Digital products make it really easy to gather data. You can just check your server logs to see the activity of your website. If you keep these logs, and have a way of tracking acquisition channels, you’ve got all the data you need to answer these questions.

However it’s really hard to go from logs of events to answer these kinds of questions because the data model doesn’t match your product. In all of the examples above there’s some notion of conversion opportunity; when a prospective customer comes to make a purchase do they make one? You can almost certainly identify a purchase because it will trigger some sort of delivery process, but how can you identify a prospective customer and tie it to the purchase? You can come up with a rule to identify individuals, and link it to the purchase event. But you’re really interested in acquisition channels, you’ll remove individuals that have been to your website before.
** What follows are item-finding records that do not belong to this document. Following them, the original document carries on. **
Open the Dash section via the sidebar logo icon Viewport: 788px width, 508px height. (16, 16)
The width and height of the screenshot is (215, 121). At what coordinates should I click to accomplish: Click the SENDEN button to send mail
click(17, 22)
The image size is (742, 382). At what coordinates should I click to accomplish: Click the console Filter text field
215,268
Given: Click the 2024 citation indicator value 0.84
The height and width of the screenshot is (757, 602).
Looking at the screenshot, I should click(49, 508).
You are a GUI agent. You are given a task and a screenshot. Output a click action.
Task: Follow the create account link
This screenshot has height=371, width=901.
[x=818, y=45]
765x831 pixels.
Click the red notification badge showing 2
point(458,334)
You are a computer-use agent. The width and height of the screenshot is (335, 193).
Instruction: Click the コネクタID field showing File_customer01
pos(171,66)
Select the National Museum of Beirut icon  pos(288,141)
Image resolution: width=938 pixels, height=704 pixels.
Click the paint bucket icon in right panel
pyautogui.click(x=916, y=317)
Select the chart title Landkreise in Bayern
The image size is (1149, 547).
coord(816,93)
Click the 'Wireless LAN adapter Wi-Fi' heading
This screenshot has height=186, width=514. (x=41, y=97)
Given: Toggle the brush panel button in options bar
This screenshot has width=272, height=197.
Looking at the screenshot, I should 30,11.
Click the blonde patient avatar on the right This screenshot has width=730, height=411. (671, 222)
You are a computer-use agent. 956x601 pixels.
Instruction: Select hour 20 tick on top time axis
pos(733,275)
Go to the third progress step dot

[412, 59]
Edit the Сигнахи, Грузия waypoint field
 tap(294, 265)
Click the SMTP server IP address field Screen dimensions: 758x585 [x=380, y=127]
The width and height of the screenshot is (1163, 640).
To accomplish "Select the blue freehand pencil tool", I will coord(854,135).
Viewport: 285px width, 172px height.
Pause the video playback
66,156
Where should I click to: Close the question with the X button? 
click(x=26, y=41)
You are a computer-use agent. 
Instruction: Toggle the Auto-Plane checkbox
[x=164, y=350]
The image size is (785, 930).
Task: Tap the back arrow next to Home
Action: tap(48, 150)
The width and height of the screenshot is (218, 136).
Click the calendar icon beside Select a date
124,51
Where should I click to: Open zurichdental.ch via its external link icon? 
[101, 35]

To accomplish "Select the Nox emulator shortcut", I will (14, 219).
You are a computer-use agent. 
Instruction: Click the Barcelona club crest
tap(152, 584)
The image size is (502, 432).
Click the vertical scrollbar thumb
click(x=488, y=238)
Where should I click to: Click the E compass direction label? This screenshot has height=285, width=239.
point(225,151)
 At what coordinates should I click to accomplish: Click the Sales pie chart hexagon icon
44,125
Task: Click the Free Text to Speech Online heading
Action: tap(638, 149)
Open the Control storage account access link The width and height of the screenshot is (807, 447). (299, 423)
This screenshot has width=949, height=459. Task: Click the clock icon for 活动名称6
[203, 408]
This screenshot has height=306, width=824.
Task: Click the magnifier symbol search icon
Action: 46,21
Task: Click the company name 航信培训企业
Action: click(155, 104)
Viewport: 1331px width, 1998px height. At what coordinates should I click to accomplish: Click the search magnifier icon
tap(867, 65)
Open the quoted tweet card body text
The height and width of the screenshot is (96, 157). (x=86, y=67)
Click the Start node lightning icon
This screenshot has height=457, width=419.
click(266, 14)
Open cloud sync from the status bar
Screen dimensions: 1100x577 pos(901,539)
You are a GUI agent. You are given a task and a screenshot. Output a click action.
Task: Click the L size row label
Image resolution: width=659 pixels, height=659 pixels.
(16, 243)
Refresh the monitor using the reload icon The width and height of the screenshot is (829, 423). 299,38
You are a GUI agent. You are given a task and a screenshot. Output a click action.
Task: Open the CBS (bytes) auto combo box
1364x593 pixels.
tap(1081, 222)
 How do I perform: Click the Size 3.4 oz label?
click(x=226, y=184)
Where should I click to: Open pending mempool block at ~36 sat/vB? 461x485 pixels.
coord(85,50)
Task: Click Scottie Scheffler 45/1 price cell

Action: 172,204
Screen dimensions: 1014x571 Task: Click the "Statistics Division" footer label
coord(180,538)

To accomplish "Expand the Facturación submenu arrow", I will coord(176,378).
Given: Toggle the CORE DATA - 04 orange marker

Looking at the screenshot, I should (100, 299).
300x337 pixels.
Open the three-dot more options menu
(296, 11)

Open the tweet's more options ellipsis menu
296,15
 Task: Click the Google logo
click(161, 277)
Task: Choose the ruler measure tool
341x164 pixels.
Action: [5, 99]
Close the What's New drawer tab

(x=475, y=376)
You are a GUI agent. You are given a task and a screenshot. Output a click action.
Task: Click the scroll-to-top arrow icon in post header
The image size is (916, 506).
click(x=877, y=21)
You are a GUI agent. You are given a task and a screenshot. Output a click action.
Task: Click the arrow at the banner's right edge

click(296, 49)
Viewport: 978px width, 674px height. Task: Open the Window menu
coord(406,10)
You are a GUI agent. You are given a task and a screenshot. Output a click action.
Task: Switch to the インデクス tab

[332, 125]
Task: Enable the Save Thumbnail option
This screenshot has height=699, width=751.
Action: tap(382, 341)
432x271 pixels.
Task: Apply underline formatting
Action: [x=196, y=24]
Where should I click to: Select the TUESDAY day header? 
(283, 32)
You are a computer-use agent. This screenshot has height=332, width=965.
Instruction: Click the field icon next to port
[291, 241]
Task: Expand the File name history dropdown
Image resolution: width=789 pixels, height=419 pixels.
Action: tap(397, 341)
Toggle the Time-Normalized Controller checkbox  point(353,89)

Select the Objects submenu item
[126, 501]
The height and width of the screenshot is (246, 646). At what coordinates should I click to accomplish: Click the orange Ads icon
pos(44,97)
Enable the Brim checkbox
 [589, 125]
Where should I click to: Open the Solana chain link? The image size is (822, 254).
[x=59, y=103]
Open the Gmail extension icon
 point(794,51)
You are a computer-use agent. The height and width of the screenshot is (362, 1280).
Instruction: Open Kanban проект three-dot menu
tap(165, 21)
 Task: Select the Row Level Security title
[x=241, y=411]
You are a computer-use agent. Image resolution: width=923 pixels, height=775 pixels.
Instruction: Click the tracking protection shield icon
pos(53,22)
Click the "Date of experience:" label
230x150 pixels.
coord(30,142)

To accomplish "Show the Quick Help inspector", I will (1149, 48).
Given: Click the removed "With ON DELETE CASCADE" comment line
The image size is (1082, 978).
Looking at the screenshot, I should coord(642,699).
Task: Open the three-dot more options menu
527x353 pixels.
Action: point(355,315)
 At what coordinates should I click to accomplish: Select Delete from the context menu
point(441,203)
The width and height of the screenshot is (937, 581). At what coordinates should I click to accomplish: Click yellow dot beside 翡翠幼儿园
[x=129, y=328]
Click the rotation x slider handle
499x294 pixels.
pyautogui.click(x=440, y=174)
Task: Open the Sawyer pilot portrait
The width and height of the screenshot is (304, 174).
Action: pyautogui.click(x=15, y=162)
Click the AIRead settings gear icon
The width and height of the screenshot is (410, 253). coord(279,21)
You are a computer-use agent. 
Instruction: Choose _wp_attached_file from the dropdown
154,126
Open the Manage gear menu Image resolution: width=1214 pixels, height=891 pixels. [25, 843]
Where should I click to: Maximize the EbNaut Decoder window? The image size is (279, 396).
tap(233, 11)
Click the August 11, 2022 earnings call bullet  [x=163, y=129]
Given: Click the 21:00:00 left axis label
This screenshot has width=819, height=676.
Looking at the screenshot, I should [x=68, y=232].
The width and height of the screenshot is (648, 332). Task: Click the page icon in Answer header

And you’ll need to find how they arrived at the site, identifying the first page.

This is all possible, but there’s a lot of implementation work to create each piece. But there are lots of questions to ask and many of them have these similar concepts. You’ll end up writing the same things over and over, especially if you’re using SQL which doesn’t have language abstractions. Over time you’ll spend a lot of time rebuilding the same abstractions from the event data.

However you could build a view of the data that fits these questions much more closely, the Google Analytics Schema is a good example of this. It’s got a notion of a visitorID to identify an individual and a session or “visit” which represents a browsing session. Each session has a trafficSource identifying how the visit was acquired, and eCommerceActions which summarise the purchase behaviour. It’s even got a “newVisits” field to distinguish new versus returning visits. A lot of the questions we asked before are now a very simple query because the data is presented conceptually at a level closer to the questions.

When questions are easier to answer that enables asking deeper questions. We can start digging into the conversion funnel, identifying key events on the path to purchase to better understand the friction. Once the low-lying fruit is gone we can start segmenting customers based on their behaviour to understand how we can better serve specific groups of customers. We can also start understanding how products relate to better drive cross-selling. However again asking questions about funnels, identifying groups of behaviour or digging up related products starts becoming tedious. We can materialise these concepts and then lift the views to incorporate these concepts to make it easier to answer these questions, and start asking deeper questions again.

It’s definitely important to keep the event level data separately from these views. You can always rebuild the concepts, but it’s not always easy to extract the raw event data. The views by their nature implement business rules, and as the product changes some of the concepts will become outdated. It’s really easy to get stuck with a bad data model, but if you keep the raw data and the methodology of building views then it’s at least possible to build a new version and phase out the old one.

There’s obviously a cost to building new concepts and views, and doing it too much can leave a mess of data (instead of a mess of code). However in my experience the problem is that people are unwilling (or unable) to create new views, more than that they are creating too many. There is an exception in the intermediate tables someone created but no one knows how it was made; which is why the transform logic needs to be stored as a version controlled asset. Now that data storage and processing is much cheaper this should become the norm rather than the exception.